Axel to private joke and nuke washington   Wednesday, May 21, 2003, 11:00 GMT
T'es pas un peu con, toi, là? Tes blagues sont bien merdiques et j'aimerais bien savoir où tu veux en venir.
Finalement, tu vaux pas plus que ceux que tu critiques.
more jokes for Axel   Wednesday, May 21, 2003, 15:58 GMT
Q: How do the US and the UK know Iraq has weapons of mass destruction?
A: They kept the receipt.

What do you call a pretty girl in New York? A French tourist

The French people wish to express to the Unitedstatish people that while we do not like President Georgette W(for wimp) Bushette, we do not hold the Unitedstatish people responsible for his election. After all, it's not like most of you voted for him or anything.


What do you call a Unitedstatish guy interested in French culture ? An intellectual.
What do you call a French guy interested in Unitedstatish culture ? A retarded.

Question : How many Unitedstatish does it take to catch and prosecute child-abusing polygamists?
Answer: No one knows: it's never been tried.

Give me a synonym for « citizen of the USA »
« greasy shit-eating war-losing sissy »

True story. Background : two guys in a train facing each other.
The first one stands up and then expectorates a thick gob of spit that’s brushed against the right ear of the other one. Then the former guy clears his throat and disgorges another copious amount of mucus that’s once again just missed the left ear of the latter guy, still sitting.
Then the spitting guy went : « I’d like to introduce myself. My name is Tim Burlington, citizen of the USA. I am the spitting world champion ».
The other guy stands up and coughs out a thick, pasty, viscid, gummy, sticky, sick, twisted gob of phlegm bang in the middle of the face of the Unitedstatish.
And then he ends : « Nice to meet you. I’m Pierre Martin, French amateur ».
José Vicente   Saturday, May 24, 2003, 16:25 GMT
I think that Southern English from UK is much more clear than many US English accents because they sound vowels in a clearer way, for example, in England words like "limit" and "rabitt" don't rhyme together with words like "abbot" or "carrot", American English People speak faster, it is more fluent than British English and make no distinction between words like "writer" and "rider" despite the fact American People may have the subjetive idea of making a difference. American People sound words like water like "wawder", I've never heard an American person making a clear "t" between vowels, they make a "tap" instead, similar to Spanish simple "r". American English is very similar to Irish English and I don't agree with that said about intonation, American English use different intonations because, for example, the lengthen short vowels in stressed positions. And there are many accents similar to British English in New England area.

### Record list

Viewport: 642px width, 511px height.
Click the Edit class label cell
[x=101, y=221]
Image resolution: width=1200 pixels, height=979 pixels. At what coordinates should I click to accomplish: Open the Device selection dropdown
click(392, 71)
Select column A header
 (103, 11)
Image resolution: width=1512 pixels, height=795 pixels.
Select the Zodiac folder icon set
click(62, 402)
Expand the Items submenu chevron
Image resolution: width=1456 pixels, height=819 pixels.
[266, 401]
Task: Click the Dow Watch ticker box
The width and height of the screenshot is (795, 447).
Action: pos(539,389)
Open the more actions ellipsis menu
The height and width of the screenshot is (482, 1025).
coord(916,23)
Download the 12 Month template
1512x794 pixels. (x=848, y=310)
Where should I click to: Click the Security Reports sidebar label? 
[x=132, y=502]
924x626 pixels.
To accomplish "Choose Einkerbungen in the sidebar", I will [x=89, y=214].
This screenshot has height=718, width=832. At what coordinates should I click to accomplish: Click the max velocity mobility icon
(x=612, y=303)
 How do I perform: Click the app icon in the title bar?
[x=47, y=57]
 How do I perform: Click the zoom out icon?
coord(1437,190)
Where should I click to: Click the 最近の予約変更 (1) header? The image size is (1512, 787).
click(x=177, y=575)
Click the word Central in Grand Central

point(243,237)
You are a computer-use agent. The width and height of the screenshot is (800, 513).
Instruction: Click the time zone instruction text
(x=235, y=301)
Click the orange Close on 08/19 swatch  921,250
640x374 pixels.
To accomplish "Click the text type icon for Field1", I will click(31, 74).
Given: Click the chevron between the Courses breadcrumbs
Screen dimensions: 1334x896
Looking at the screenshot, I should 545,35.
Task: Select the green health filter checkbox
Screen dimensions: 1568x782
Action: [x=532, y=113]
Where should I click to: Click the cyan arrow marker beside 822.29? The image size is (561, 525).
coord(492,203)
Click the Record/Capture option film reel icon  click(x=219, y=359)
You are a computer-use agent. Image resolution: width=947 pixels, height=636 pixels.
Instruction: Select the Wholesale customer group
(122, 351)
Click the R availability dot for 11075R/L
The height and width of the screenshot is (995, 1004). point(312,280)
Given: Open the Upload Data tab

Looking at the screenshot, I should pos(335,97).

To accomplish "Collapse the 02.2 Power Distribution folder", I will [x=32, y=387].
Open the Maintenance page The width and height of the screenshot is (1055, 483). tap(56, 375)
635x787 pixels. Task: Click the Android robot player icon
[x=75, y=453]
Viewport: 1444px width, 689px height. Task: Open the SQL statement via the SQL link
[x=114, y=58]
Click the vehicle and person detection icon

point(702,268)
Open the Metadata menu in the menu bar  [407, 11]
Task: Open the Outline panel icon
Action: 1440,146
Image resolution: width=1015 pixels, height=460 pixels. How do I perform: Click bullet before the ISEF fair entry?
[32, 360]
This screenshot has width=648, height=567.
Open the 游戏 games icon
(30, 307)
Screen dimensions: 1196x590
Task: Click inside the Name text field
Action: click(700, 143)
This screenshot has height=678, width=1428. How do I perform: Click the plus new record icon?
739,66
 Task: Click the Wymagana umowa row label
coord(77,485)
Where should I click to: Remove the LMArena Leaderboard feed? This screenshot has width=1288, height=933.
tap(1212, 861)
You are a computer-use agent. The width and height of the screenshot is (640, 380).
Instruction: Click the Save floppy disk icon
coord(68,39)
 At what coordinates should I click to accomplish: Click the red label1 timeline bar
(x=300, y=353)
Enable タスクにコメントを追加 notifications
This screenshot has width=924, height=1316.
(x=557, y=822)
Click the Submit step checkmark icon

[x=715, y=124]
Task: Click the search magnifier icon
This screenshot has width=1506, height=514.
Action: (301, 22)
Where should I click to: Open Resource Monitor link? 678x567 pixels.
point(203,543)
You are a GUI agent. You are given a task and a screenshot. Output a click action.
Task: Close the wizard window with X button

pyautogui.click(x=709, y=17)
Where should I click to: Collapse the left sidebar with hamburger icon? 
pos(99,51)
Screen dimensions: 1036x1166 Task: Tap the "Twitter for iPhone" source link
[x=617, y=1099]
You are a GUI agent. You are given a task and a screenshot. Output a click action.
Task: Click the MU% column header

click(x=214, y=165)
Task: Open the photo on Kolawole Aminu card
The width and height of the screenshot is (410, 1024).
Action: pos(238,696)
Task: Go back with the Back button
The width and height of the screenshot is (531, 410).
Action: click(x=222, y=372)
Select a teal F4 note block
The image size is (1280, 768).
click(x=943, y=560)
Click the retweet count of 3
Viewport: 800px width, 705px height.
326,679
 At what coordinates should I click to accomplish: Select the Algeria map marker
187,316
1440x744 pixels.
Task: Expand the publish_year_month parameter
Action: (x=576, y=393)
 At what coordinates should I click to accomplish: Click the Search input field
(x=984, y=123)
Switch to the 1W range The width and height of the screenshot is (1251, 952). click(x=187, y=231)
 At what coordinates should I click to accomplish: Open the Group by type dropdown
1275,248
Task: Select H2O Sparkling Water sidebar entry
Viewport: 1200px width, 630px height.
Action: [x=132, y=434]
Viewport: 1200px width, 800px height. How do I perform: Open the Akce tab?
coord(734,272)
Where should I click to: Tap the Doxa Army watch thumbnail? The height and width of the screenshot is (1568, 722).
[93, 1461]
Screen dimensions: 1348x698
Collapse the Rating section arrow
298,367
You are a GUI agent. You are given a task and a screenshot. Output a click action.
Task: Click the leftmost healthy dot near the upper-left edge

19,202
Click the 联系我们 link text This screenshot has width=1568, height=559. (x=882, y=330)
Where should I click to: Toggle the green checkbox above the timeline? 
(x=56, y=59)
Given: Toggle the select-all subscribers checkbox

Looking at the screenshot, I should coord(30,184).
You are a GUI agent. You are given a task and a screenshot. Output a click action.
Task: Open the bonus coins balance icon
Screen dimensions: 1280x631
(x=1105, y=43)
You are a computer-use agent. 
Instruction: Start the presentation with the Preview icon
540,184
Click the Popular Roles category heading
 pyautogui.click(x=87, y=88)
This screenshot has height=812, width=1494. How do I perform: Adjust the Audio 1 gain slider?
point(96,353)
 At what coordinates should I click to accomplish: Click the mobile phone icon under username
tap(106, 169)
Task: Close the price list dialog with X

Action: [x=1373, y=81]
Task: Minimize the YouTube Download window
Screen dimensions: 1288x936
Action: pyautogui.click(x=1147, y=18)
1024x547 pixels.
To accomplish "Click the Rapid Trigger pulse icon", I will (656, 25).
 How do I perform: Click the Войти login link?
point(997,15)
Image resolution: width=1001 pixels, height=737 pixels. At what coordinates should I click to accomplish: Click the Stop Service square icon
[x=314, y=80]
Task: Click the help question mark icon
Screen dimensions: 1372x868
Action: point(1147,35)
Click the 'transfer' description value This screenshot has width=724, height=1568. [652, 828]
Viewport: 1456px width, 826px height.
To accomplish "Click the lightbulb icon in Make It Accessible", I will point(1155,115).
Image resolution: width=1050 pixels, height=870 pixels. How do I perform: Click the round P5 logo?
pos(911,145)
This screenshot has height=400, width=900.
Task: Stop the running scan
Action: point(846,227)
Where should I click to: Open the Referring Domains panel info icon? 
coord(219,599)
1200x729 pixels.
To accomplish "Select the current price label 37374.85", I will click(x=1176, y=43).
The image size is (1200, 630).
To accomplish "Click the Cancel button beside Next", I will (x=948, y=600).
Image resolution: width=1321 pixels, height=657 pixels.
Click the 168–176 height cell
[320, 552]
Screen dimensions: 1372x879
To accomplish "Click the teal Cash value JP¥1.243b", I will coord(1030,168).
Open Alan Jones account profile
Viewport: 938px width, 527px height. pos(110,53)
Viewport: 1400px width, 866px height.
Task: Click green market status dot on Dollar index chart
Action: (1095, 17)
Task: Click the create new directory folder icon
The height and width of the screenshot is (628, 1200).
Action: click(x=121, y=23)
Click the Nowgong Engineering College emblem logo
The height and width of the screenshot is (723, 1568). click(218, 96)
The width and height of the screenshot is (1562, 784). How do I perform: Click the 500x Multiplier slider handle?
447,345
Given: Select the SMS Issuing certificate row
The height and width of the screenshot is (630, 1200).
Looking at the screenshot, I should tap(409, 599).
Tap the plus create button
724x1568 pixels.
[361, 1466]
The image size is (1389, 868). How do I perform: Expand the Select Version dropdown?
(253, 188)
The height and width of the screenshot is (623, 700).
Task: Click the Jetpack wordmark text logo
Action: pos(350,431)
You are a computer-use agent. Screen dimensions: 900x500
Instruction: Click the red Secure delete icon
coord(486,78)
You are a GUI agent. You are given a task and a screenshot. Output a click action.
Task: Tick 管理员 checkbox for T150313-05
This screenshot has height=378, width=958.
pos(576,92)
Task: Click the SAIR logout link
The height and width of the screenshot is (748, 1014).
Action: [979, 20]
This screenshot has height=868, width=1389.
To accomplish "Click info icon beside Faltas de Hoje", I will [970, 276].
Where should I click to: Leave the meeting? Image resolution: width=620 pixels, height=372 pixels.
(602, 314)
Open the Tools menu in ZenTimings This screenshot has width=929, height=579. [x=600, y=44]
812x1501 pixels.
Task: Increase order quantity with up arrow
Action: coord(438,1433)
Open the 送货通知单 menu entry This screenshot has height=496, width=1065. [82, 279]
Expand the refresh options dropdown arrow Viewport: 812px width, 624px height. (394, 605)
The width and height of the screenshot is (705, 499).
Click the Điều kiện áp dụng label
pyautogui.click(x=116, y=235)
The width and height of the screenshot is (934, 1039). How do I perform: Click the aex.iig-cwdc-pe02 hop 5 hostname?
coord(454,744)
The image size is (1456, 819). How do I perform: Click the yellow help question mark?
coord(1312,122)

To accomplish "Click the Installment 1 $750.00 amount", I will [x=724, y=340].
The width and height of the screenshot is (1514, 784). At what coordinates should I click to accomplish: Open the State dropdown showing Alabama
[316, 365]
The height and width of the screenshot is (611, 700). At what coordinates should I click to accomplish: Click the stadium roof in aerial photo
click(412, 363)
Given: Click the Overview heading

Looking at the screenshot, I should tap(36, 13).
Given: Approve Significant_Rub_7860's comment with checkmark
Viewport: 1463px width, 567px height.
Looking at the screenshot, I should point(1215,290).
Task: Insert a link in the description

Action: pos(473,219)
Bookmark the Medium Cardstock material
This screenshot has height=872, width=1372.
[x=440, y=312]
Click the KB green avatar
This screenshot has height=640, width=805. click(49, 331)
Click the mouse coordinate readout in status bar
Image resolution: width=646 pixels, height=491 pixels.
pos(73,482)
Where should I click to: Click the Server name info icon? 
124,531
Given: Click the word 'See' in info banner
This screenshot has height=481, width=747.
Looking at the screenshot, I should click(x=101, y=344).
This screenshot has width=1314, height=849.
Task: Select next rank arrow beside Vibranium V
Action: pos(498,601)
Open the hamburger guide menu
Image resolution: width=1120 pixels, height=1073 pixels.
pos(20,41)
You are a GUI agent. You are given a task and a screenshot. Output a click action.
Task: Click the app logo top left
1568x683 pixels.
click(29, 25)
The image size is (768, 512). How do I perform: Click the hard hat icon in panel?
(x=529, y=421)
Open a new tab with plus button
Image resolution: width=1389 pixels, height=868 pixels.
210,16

### Requirements
A - In the forum thread, translate this sentence into Spanish: "And there are many accents similar to British English in New England area."
B - Reproduce the part of the forum thread that opens with the words containing "Answer: No one" and closes with "facing each other.".

### Answers in order
A - Y hay muchos acentos similares al inglés británico en la zona de Nueva Inglaterra.

B -
Answer: No one knows: it's never been tried.

Give me a synonym for « citizen of the USA »
« greasy shit-eating war-losing sissy »

True story. Background : two guys in a train facing each other.